Lo intentó todo, tres veces, pero la Cámara de los Comunes le rechazó el acuerdo del Brexit. Unos días antes de anunciar su dimisión propuso volver a pasar el texto a sus señorías añadiendo la condición de votar también por realizar un segundo referéndum.
Durante sus casi tres años en el poder (los cumpliría el 13 de julio próximo) ella negó frenéticamente cualquier atisbo, cualquier posibilidad de realizar otro plebiscito para preguntarle a la gente si en verdad estaba dispuesta a romper con la UE; se negó a pesar de las múltiples marchas, sendas protestas masivas y firmas recabadas de ciudadanos pidiendo otra vuelta.
Fue en los estertores de su gobierno cuando cedió a proponer una nueva votación sobre un segundo referendo en Westminster, pero ya era muy tarde: totalmente derrumbada se plantó en Downing Street vestida de rojo, con sus mejores galas, para anunciar su adiós.
“Me voy convencida de que luché hasta el último momento; me dieron la responsabilidad de sacar adelante la voluntad de la gente, su mandato para cumplir su decisión y a eso me dediqué; soy la segunda mujer en ocupar este cargo y espero que vengan muchas más; me voy habiendo servido a este país que tanto amo”, remarcó convencida, con voz entrecortada y ojos vidriosos.
El Financial Times aventuró como algo inevitable que “la primera ministra se va”, mientras que algunos tabloides dedicaron sendos artículos barajando posibles sucesores.
Hasta Donald Trump, presidente de EU, llegó a criticarla ferozmente “por no tener las agallas” de sacar a Reino Unido sin un acuerdo y haciendo efectivo el Brexit a toda costa.

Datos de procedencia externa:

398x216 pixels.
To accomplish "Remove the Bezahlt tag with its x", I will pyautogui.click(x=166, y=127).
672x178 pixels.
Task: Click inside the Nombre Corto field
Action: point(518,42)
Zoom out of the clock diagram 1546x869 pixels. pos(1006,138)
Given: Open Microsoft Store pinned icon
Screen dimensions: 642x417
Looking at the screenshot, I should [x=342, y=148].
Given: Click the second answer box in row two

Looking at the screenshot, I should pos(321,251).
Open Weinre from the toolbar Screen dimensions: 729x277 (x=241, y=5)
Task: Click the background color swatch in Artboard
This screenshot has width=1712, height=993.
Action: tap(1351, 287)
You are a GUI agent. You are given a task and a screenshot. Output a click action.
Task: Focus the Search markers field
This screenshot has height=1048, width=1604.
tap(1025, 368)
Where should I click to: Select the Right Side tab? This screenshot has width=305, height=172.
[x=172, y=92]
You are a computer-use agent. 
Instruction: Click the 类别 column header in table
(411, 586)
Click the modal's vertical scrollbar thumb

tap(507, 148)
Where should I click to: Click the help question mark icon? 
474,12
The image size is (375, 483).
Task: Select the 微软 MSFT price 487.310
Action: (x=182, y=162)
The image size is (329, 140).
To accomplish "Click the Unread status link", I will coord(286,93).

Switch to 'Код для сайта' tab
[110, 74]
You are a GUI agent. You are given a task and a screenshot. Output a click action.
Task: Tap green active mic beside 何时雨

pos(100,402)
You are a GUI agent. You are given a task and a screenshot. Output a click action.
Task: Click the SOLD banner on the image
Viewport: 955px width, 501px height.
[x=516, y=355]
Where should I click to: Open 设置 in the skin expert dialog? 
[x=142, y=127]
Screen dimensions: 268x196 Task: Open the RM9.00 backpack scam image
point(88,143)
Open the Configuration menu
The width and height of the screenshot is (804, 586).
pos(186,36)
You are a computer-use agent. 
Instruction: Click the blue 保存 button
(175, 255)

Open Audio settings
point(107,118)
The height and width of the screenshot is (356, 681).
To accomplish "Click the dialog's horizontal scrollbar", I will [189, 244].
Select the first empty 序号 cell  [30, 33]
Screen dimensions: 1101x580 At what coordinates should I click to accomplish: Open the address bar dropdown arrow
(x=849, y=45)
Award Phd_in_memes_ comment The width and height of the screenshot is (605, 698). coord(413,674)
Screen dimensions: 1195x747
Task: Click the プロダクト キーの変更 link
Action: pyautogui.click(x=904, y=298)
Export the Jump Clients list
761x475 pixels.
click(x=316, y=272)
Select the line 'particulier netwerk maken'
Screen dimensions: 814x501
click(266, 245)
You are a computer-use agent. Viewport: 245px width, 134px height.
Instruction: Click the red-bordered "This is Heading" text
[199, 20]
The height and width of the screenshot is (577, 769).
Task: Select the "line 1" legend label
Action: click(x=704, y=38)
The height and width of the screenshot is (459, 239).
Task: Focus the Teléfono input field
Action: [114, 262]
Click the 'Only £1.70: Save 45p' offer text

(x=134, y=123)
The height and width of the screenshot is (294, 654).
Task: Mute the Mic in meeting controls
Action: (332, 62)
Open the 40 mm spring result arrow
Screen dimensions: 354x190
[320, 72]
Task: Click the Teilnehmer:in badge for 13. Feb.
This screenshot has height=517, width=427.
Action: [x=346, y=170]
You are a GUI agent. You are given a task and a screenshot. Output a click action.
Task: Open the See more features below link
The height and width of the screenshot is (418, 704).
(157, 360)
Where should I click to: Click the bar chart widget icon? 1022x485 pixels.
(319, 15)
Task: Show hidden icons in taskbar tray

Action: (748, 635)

Trump anuncia reiteradamente su apoyo público a Boris Johnson, “quien sería un fantástico primer ministro de esa gran nación que es Reino Unido”.
Cortés hasta el último momento, May aguarda la visita oficial de Trump a suelo británico del 3 al 5 de junio, para dos días después presentar su dimisión y, fiel a su estilo, aguantar los comentarios ácidos del inquilino de la Casa Blanca.
El mandatario estadunidense arribará a Europa tras las elecciones celebradas del 23 al 26 de mayo pasado para renovar el Parlamento Europeo. Aquí en Europa esperan de él un discurso mordaz que festinará “su política correcta de hacer las cosas” mientras a los mandatarios de Reino Unido y Francia no les va nada bien.
Su hombre fuerte para Reino Unido es Johnson. Y para servir de manzana de la discordia en la UE, por su forma de pensar, Trump encuentra empatía en Matteo Salvini, vicepresidente y ministro del Interior del gobierno de Italia, así como en Viktor Orbán, primer ministro de Hungría.
Si bien las fuerzas euroescépticas, eurófobas y ultranacionalistas no consiguieron el triunfo que anhelaban para obtener mayor representación en el Parlamento Europeo (sumarán 23% de los escaños), todavía el panorama no está del todo claro porque hay que aguardar a que se consuma el Brexit.
Al solicitar Reino Unido una prórroga para la ruptura (debió suceder el 29 de marzo pasado) hasta el 31 de octubre, debió cumplir con los plazos de participación en las elecciones europeas. De los 751 escaños que conforman el órgano legislativo de la UE, para los parlamentarios británicos corresponden 73. Si bien han vuelto a participar en la renovación del órgano legislativo la idea es que si activan el artículo 50 del Tratado de Lisboa el 31 de octubre los asientos de los eurodiputados británicos quedarán reservados para futuras ampliaciones al aceptar a nuevos países como miembros.
Cuando decidan irse, si es que sucede efectivamente, entonces la eurocámara tendrá 705 eurodiputados y así se quedará.